Ok, I see -- but I think you should just call DiffParser.__init__(self, data) to let it setup self.data and self.lines.

trunk/reviewboard/scmtools/cvs.py (Diff revision 5)

It's a bit painful to scan every line for RCS info.  I think extrapath is not needed anymore -- see below.

trunk/reviewboard/scmtools/cvs.py (Diff revision 5)

Rather than relying on extrapath, which assumes things happen in an exact order, I think you can now just parse for the RCS line directly.  Just scan for a few lines before linenum for the matching RCS.  My patches always seem to have RCS at (linenum-3), but you can add a little slop to that.
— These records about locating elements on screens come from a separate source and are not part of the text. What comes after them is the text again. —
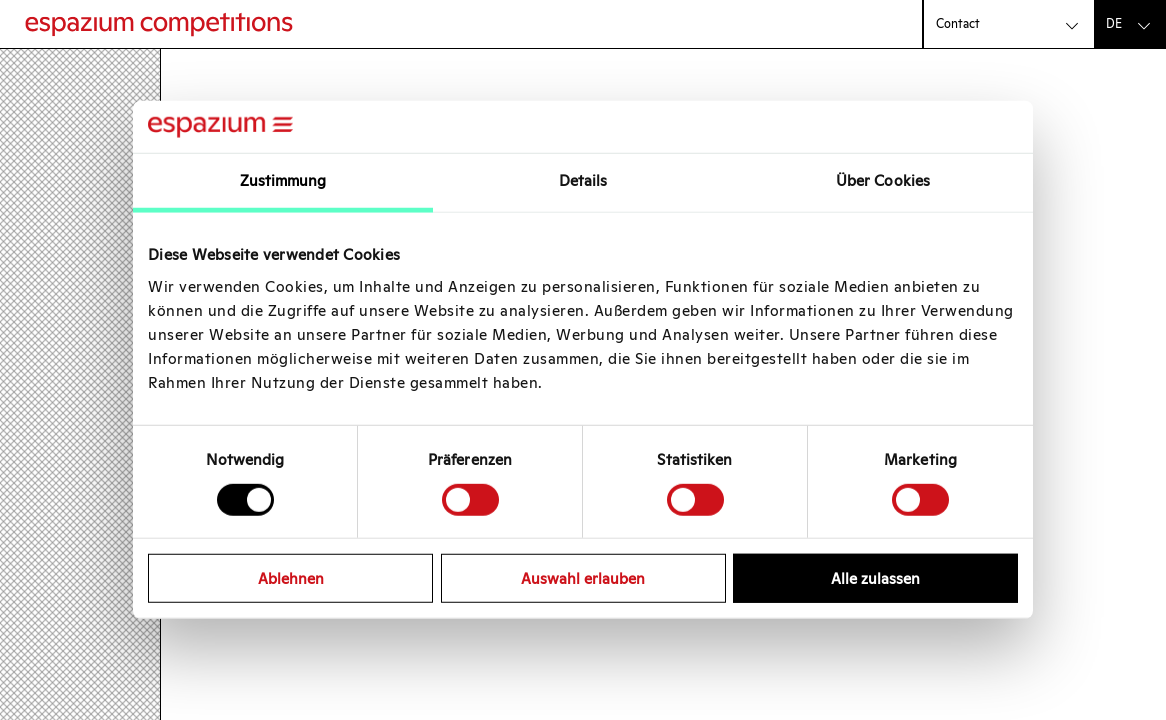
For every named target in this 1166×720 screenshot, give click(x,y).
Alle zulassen (875, 578)
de (1114, 23)
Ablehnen (291, 578)
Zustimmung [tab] (283, 180)
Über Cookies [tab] (883, 180)
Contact (958, 23)
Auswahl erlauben (583, 578)
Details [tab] (583, 180)
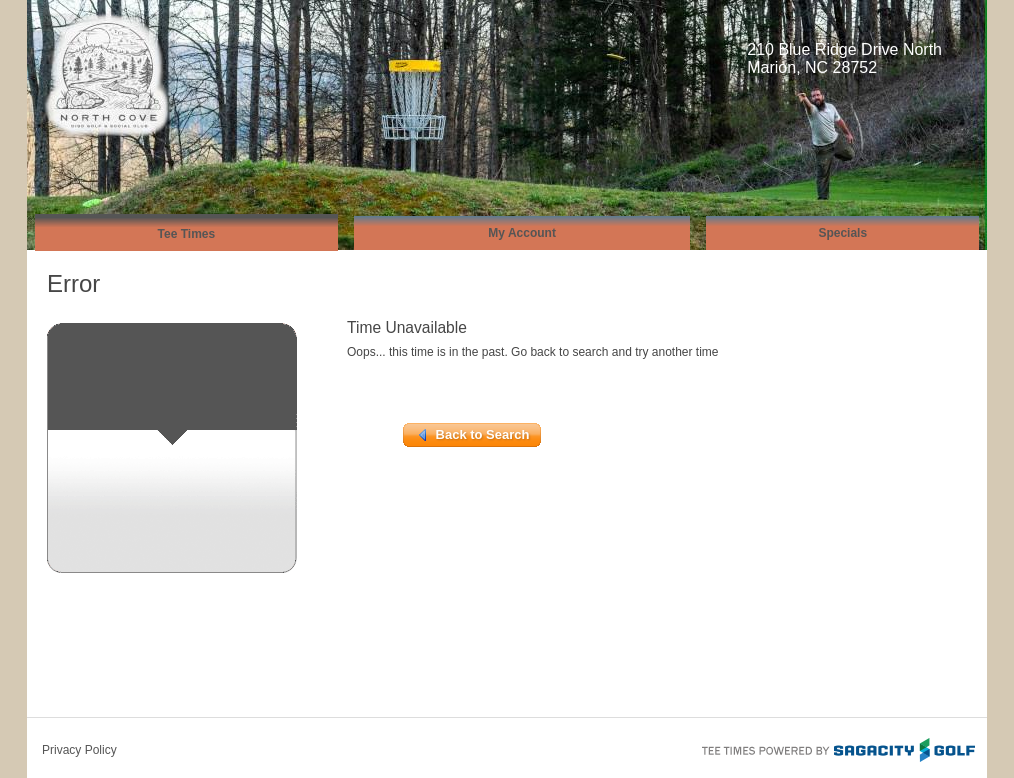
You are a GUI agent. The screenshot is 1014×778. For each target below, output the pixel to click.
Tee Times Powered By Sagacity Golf (837, 748)
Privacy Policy (79, 750)
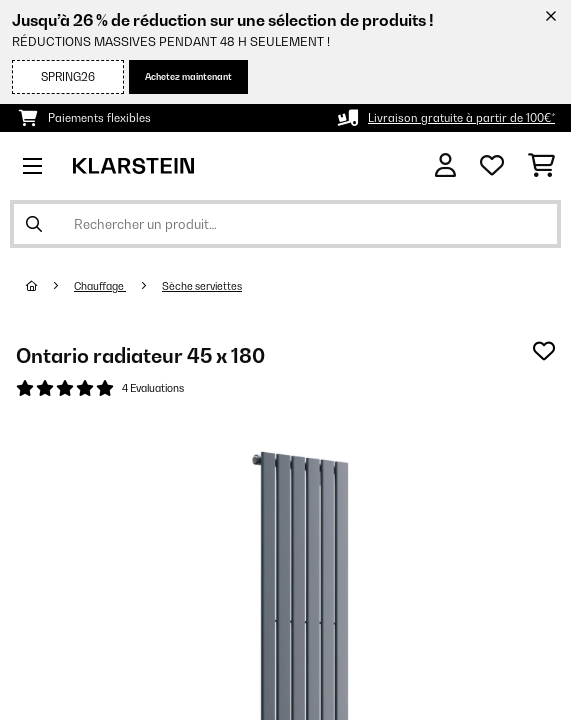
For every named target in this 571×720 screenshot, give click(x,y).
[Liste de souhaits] (492, 166)
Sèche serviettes (202, 286)
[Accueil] (50, 286)
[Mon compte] (445, 165)
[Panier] (541, 166)
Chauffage (100, 286)
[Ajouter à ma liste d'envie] (544, 351)
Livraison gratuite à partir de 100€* (461, 118)
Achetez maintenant (188, 76)
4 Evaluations (153, 388)
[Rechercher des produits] (285, 224)
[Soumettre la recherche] (34, 224)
lobbin July 18, 2007, 8:08 a.m.

Yes, it should be at a fixed linenum, 2 or 3 depending on whether it's a new or an existing file, I'll see if I've got time tomorrow

trunk/reviewboard/scmtools/cvs.py (Diff revision 5)

Rather than format-printing '-d%s', just pass it as two separate arguments: '-d', self.repository.  Same for '-r%s'.

Ship it!

This looks great.  Is it ready to be committed?

lobbin July 29, 2007, 12:39 a.m.

Well, it works for me(tm) :-). I'm not yet running this in production so there might be cornercases, etc. Also, support for other methods than pserver, but that's up to someone else as I'm only using pserver at the moment.

cuviper July 29, 2007, 3:06 a.m.

I agree, this is good.  Let's get it in -- unseen cornercases can be worked out as more people try it.

david July 29, 2007, 6:11 a.m.

I just committed the patch to SVN, and will close out this review.  Thanks for your hard work!